Figure 2: The risks to decrypted data on the client can be mitigated by creating a secure browser session that protects application information from other potentially malicious applications on the client device.

You cannot assume any client device will meet an application's security requirements. The security software will have to essentially build a logical barrier around all session data and monitor client‐side activities, such as copying and pasting. On‐demand client‐side security controls are available today, making available an additional level of protection to application developers.


Regardless of the security measures taken to protect data on servers and during transmission to client devices, Web applications are potential points of data loss because of weaknesses in Web browsers. SSL encryption helps protect data when it is sent between clients and servers, but once it is on the client device, the data must be decrypted to be useful to the end user. This situation creates an opportunity for malicious software on the client device or downloaded from a compromised Web site to steal decrypted data.

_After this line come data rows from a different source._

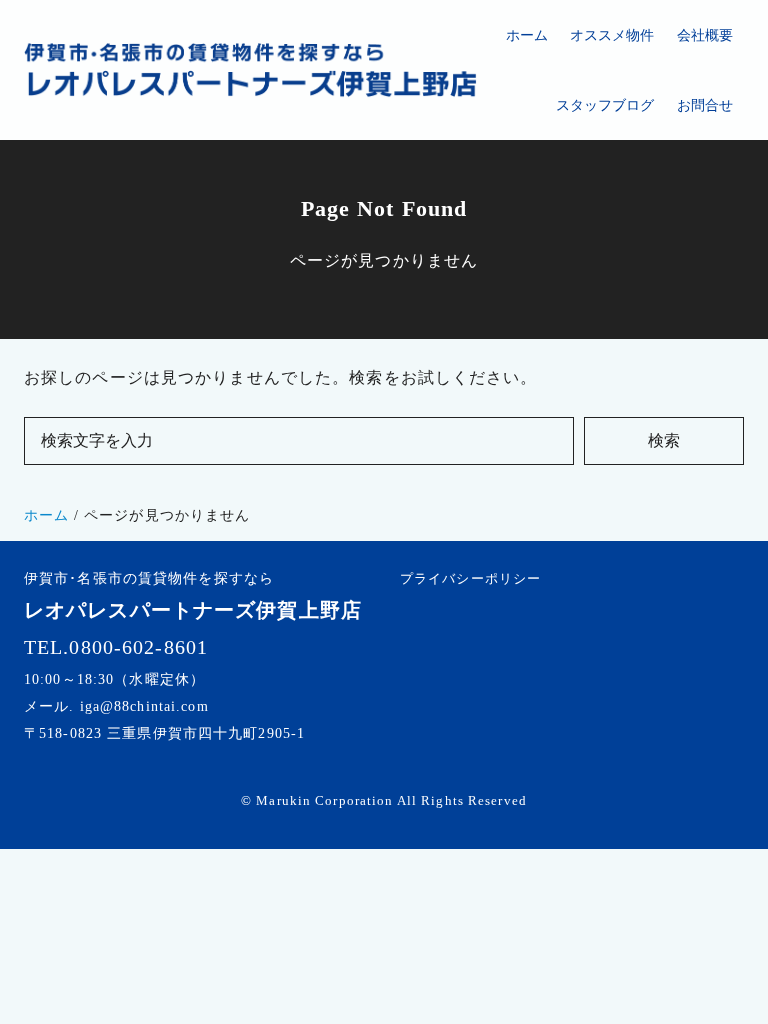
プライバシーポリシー (470, 578)
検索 (664, 440)
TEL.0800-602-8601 (116, 647)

Mitigating the risk of data loss from a Web browser requires additional security measures to the ones you typically deploy. Web applications that work with confidential and private information should not assume that client devices are secure. Instead, they should download browser session security software prior to launching the Web application's client‐side code. Session securing software should provide a logical barrier from other processes on the client so that malicious software cannot read from the browser's applications space. In addition, the session securing software should delete all session data after the Web application terminates so that no data is left in the browser cache, which could be vulnerable to malware on the client. Of course, not all data loss risks stem from malicious software. A disgruntled employee who decides to download a client list and take it to a new employer can be more of a threat than malware. The session securing software should include functionality that controls user activities and logs user actions. This information may be useful for enforcement and compliance.

IT professionals have put a great deal of effort into securing Web applications. Until recently, you have had to count on users to employ caution when browsing and clearing sensitive data from the browser. You've also had to assume and hope that users kept their antivirus and personal firewalls up to date to mitigate the risk of a malware infection. Fortunately, you do not have to simply hope for the best anymore. On‐demand, session-based security controls now offer the opportunity to extend security controls to even unmanaged client devices.